◆ **Reading text**:
=======

Twelve-month follow-up. Kaplan–Meier estimates within the 12-month follow-up after the index PVI utilizing Arctic Front Advance Pro and POLARx. No statistical differences were found concerning 12-month freedom from atrial tachyarrhythmias. KM, Kaplan–Meier; PVI, pulmonary vein isolation.
For patients with PAF and persAF, the rate of 12-month AF- or AT-free survival after a 90-day blanking period was 84.0%/73.9% in the POLARx group vs. 78.9%/75% in the AF-CB4 group (P = 0.855/P = 0.902).
Discussion
The ICE-AGE-1 study sought to evaluate the acute efficacy, safety, and 1-year clinical outcome of the POLARx cryoablation system, as compared to the established Arctic Front Advance Pro system for the interventional treatment of PAF and persAF. The main findings of this study are as follows:
The minimal CB temperature was significantly lower in the POLARx group, however, without a noteworthy difference in oesophageal temperatures or time to PVI.
The ability of detecting TTI recordings was significantly increased with the POLARx system.

=======

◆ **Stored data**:

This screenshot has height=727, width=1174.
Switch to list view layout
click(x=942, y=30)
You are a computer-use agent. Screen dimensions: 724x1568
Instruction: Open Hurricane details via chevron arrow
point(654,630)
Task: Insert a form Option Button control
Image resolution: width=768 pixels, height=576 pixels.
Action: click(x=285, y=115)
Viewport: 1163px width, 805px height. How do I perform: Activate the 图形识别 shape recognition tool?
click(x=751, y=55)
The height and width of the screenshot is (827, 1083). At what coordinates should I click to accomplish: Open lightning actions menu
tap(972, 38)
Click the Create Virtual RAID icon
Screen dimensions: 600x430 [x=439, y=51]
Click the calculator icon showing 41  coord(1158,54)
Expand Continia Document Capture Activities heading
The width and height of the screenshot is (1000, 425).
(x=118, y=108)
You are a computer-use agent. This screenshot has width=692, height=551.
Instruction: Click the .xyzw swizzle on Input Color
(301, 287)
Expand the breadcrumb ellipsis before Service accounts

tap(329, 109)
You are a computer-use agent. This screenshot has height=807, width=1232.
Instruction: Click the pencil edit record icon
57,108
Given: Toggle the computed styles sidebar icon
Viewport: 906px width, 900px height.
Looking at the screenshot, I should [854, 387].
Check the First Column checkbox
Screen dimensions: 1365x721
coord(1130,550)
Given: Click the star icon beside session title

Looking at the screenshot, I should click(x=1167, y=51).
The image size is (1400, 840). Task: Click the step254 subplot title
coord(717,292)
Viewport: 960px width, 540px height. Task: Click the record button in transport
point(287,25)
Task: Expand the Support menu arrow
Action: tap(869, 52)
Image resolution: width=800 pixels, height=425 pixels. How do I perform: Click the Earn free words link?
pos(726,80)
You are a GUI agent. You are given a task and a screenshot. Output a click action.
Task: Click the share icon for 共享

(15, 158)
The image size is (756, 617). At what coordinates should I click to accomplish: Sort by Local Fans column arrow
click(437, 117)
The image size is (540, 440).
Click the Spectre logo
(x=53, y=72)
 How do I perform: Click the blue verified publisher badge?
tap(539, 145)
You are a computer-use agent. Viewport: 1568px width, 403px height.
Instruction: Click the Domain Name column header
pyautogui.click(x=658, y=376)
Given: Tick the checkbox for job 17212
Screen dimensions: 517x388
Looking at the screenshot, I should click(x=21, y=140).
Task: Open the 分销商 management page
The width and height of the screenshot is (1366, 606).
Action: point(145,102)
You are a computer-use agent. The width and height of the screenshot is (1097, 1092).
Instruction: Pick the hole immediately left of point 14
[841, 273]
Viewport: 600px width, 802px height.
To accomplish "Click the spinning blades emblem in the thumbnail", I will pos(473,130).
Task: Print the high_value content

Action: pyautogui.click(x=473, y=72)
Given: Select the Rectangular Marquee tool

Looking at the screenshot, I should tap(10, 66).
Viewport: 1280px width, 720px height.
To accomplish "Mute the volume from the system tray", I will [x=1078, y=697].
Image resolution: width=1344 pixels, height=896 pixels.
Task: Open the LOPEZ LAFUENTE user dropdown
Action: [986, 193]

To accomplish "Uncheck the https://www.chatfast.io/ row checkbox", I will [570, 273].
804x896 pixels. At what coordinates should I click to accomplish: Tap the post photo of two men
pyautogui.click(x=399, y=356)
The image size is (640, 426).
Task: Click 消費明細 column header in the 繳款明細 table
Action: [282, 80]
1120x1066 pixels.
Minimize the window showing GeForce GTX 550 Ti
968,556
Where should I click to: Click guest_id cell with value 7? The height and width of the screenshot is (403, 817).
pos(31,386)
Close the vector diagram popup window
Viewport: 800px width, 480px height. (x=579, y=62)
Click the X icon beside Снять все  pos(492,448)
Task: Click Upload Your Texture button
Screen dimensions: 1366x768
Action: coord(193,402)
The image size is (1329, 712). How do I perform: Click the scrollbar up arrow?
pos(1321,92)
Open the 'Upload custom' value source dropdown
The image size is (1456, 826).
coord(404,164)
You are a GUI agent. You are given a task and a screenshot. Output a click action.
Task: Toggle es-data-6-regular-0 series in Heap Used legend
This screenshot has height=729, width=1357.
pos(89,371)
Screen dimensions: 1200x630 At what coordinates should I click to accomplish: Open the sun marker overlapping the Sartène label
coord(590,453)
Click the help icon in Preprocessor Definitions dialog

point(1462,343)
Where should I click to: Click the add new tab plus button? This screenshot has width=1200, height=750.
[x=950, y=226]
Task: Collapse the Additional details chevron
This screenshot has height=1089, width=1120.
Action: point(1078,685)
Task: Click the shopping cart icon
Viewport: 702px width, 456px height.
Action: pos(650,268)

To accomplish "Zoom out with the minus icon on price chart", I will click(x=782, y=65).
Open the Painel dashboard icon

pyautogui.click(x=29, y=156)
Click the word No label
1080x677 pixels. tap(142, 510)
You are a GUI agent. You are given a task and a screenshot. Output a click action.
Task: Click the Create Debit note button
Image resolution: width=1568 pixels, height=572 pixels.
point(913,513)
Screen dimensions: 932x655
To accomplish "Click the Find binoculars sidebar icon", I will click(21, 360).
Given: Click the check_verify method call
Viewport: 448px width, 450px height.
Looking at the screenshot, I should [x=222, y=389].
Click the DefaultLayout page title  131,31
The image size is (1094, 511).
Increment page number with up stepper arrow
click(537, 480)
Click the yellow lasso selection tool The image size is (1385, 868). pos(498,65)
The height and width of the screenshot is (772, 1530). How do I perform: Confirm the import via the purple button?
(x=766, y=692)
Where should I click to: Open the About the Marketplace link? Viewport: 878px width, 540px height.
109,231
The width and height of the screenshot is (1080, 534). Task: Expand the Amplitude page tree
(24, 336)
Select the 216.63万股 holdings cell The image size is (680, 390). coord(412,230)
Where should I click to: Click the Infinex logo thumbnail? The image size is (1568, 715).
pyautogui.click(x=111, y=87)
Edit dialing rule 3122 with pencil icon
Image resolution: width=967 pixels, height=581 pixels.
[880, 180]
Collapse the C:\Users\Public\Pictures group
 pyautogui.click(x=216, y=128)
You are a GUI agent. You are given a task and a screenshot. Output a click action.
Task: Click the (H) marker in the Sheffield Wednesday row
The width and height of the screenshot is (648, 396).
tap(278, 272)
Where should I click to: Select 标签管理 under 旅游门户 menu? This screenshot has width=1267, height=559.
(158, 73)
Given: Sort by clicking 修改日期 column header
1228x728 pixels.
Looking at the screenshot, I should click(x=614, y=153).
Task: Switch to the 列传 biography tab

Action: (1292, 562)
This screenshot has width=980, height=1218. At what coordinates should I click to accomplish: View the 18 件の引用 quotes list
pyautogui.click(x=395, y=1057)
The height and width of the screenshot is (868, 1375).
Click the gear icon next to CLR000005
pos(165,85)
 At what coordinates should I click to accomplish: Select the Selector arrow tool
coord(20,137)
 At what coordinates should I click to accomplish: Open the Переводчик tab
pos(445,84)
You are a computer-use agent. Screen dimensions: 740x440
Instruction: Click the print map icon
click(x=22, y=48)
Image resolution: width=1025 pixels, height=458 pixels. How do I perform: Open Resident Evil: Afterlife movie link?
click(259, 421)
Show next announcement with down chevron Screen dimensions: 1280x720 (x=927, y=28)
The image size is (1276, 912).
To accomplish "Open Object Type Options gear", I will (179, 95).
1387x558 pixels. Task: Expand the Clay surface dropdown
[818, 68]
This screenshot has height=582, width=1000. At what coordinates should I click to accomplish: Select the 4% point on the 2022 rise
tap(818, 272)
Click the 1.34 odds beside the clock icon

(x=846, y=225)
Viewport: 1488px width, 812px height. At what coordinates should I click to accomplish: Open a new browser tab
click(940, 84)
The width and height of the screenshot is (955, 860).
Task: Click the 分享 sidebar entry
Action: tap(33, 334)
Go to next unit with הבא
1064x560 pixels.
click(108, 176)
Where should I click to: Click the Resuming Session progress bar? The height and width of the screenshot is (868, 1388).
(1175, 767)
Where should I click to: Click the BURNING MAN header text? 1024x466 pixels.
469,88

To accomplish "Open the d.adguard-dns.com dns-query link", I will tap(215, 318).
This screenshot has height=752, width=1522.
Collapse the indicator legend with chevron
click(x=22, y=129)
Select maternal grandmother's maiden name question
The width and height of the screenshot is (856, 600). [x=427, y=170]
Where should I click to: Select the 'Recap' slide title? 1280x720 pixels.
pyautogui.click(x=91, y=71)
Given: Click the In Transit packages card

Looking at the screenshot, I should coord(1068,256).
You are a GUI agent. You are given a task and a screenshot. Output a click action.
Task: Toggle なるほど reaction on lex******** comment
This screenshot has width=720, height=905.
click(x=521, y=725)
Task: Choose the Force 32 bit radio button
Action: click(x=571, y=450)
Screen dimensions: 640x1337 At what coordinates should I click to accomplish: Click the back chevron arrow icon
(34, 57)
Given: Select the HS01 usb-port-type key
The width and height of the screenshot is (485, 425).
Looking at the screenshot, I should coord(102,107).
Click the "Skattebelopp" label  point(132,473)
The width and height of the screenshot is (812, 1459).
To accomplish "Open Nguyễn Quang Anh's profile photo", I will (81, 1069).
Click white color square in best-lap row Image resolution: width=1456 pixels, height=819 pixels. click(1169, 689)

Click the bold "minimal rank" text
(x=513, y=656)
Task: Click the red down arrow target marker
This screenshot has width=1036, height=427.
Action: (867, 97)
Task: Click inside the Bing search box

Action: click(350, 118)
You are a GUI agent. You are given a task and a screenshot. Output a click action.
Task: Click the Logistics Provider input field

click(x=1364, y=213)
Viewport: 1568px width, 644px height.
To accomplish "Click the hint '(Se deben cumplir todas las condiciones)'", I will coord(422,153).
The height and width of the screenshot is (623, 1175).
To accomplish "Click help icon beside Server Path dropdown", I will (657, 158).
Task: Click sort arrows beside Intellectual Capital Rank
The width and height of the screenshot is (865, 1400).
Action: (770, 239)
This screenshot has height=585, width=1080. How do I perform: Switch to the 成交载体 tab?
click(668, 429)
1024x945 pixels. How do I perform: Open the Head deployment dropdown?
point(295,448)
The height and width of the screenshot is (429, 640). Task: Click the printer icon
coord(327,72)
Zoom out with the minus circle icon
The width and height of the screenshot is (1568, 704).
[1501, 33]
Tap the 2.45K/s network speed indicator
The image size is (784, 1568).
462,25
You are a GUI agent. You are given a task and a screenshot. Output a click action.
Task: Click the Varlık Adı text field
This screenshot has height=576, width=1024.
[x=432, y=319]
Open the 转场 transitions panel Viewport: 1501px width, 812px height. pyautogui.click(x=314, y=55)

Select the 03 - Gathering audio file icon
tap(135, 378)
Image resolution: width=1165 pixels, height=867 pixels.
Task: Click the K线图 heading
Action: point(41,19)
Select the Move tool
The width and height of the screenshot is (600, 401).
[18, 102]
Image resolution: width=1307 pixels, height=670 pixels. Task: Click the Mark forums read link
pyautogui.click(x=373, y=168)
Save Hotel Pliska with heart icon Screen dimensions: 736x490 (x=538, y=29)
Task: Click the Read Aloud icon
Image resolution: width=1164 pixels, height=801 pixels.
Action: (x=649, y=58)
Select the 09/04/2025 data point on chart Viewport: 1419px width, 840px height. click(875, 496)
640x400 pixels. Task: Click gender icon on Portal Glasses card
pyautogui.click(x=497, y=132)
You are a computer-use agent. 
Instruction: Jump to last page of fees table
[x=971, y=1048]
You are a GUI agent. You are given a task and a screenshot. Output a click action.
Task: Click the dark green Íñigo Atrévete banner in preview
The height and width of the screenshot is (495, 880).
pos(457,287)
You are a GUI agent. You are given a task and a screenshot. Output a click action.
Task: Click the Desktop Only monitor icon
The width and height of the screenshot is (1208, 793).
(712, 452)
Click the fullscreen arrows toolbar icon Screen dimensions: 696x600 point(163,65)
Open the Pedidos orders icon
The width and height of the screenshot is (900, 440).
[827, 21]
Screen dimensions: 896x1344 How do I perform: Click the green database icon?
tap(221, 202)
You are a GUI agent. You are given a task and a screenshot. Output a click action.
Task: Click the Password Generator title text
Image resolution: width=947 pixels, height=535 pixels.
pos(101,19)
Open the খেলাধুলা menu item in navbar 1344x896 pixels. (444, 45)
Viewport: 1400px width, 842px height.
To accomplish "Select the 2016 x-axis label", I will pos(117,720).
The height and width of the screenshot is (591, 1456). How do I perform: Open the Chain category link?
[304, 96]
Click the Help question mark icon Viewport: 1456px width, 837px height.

=======

◆ **What is expected**: Rewrite the part of the cryoablation study text that opens with "For patients with" and closes with "time to PVI.", renaming "persAF" to "persistent AF" throughout.

◆ **Answer section**:
For patients with PAF and persistent AF, the rate of 12-month AF- or AT-free survival after a 90-day blanking period was 84.0%/73.9% in the POLARx group vs. 78.9%/75% in the AF-CB4 group (P = 0.855/P = 0.902).
Discussion
The ICE-AGE-1 study sought to evaluate the acute efficacy, safety, and 1-year clinical outcome of the POLARx cryoablation system, as compared to the established Arctic Front Advance Pro system for the interventional treatment of PAF and persistent AF. The main findings of this study are as follows:
The minimal CB temperature was significantly lower in the POLARx group, however, without a noteworthy difference in oesophageal temperatures or time to PVI.